## start Excerpt

I will eventually run 4e again. For now, though, I'll be running Mage: the Awakening, as it was the most common #1 choice when I polled the prospective players (out of a list of five or six options).

I've mentioned before in this blog the ways in which I find 4e dissatisfying. On the whole, I find 4e to be a very good game that is not intrinsically designed for deep characterization; if there is to be deep characterization, it has to come from the players and the GM. D&D 4e is instead a remarkable example of a good pick-up-and-play game at low to mid levels; I say this because I have watched players who are very inexperienced with 4e's mechanics (and are not just natural tactical geniuses) play with a high degree of proficiency even when playing a pre-generated character in the 5-7 level range. This is a meaningful virtue: heroic-tier one-shots are a better game experience in 4e than any one-shot experience I've had in previous editions.

I get the strong impression that the designers had no interest in creating a deep-characterization game. They wanted Wahoo! action and they wanted it fast. Games do need to be approachable for new players, and they need to hook players quickly, so I'm on board that far. A DM and group of players just need to go several steps beyond the stages of character creation listed in the book in order to set up conflicts that will drive the game, but the text explicitly pooh-poohs such an idea as the gameplay of amateur thespians rather than Real Gamers. God forbid you should want characters to have motivations beyond wondering where they'll get their next pile of cash.

Tuesday, March 15, 2011

The Dungeon of Three Deceits: Sector 1

(If you don't know what this post is about in the first place, read this.)


Ground Rules

For the creation of this dungeon, I will be doing the following.
1. Using 4e rules.
2. Assuming that the scale of this map is 1 square = 10 feet. 4e, and 3.x to a lesser degree, requires space to move. The game is less fun when all of those lovely movement powers are unusable because there's nowhere to stand. Also, the tactical decisions of positioning go out the window. (If you hate minis combat, you won't understand this reasoning, but you're probably also not playing 4e.)
3. Connecting my dungeon to the dungeon Kainenchen is writing. This particular entry is based on a preliminary conversation, and things may get changed around a bit as writing goes on.
4. Writing in story goals. While I'd like any DM to be able to plug this into a campaign without hassle, I think that defining spaces for those plug-ins and showing some cool ideas of my own are the way to make that work.
5. Rejecting any obligation whatsoever to use symbols on the map for their original purpose, since in some cases I don't even know what that was.
6. Statting fights for five characters of about 6th level.

The Big Idea

The core conceit of connection between Kainenchen's crypts and Harbinger's halls is that this dungeon, the one I'm writing, is connected by certain psychic strands. Barriers in one dungeon may be removed by solving a puzzle or winning a fight in the other. The specific do A to achieve B connections are the main things that I expect to see change as we go, because we haven't written everything before writing everything. See the tag at the bottom of the page that says, "you get what you pay for?"

## end Excerpt

• [What is being asked] Continue the tabletop gaming blog excerpt, picking up right after its final sentence.

## start Dataset extract

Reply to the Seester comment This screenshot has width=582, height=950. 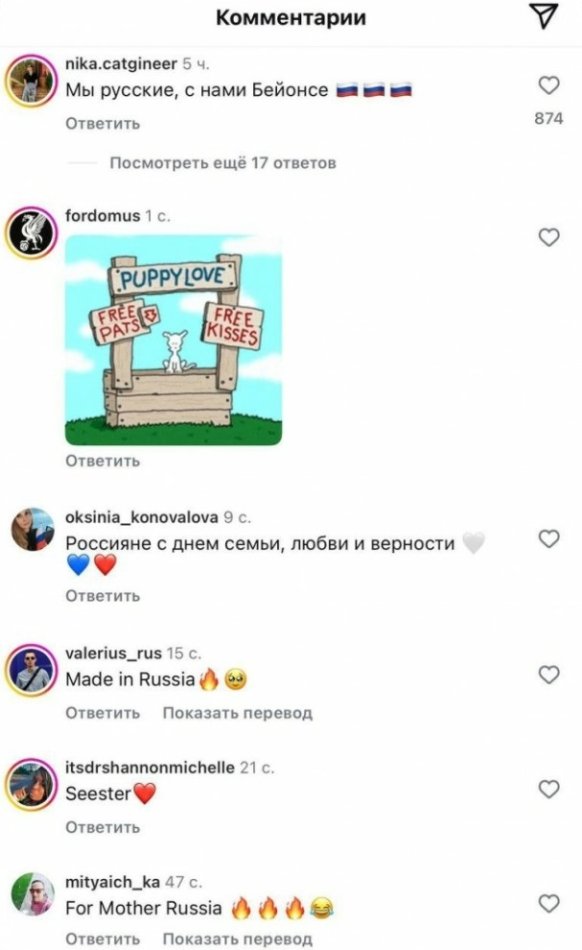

## end Dataset extract
## start Dataset extract

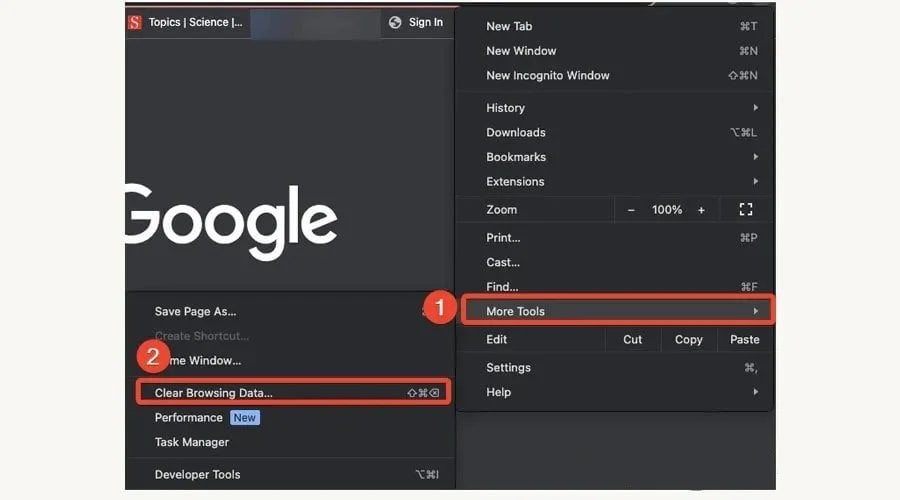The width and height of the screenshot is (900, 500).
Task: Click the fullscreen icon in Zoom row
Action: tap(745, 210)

## end Dataset extract

• [Exercise answer]
Story Hooks

1. Six magical daggers are spread through the two dungeons. Each is imbued with one energy type. These daggers are also shaped to be keys to a certain very unusual lock.
2. There is a very powerful, very dangerous creature called the Living Shadow of Ugrazhe that has been fragmented into six beings, and can only be destroyed while in this fragmented state.
3. By activating the six waystones, portals to a heretofore-undefined Elsewhere open, and the dungeon becomes a travel node for portals.

Friday, March 11, 2011

A thing I'm doing... in all my spare time

Over in A Dungeon Master's Tale, a group project has been proposed, and it intrigues me. I don't know that I'll stick with it long enough to finish, but I'll be posting bits as I have time and inclination. Kainenchen has expressed interest in doing this also, so we may make our versions connected - you know, mirror-realm versions of each other or something. The rest of this post is copied from the original.



Most people that have been playing the game longer than, oh say... 15 years should recognize the rather iconic map above.  Even those of you that may have cut your teeth on 3rd edition have seen it presented there.  It is, of course, the dungeon originally provided in the AD&D 1e Dungeon Master's Guide.  It and the accompanying sample of play have together long been a sort of touchstone for me in the way that things like Village of Hommlet, In Search of the Unknown, Bargle & Castle Mistamere or Keep on the Borderlands are for others.

I realized something about this map and I recently.   Despite it's importance to my early understanding of the game I've only ever used it for off-the-cuff, ill-prepared ventures.  I've never actually sat down to stock and prep it like I now normally do.  That's rather a pity,  I think, because it's a well-constructed level.   That secret door in room 3 (hiding somewhat in plain view and challenging the party to put the clues together to find it) is a prize in and of itself.  Overlook it and you've got only a handful of standard 1st-level-dungeon-looking rooms on the top half of the map to explore.  Discover, it though, and the whole level opens up.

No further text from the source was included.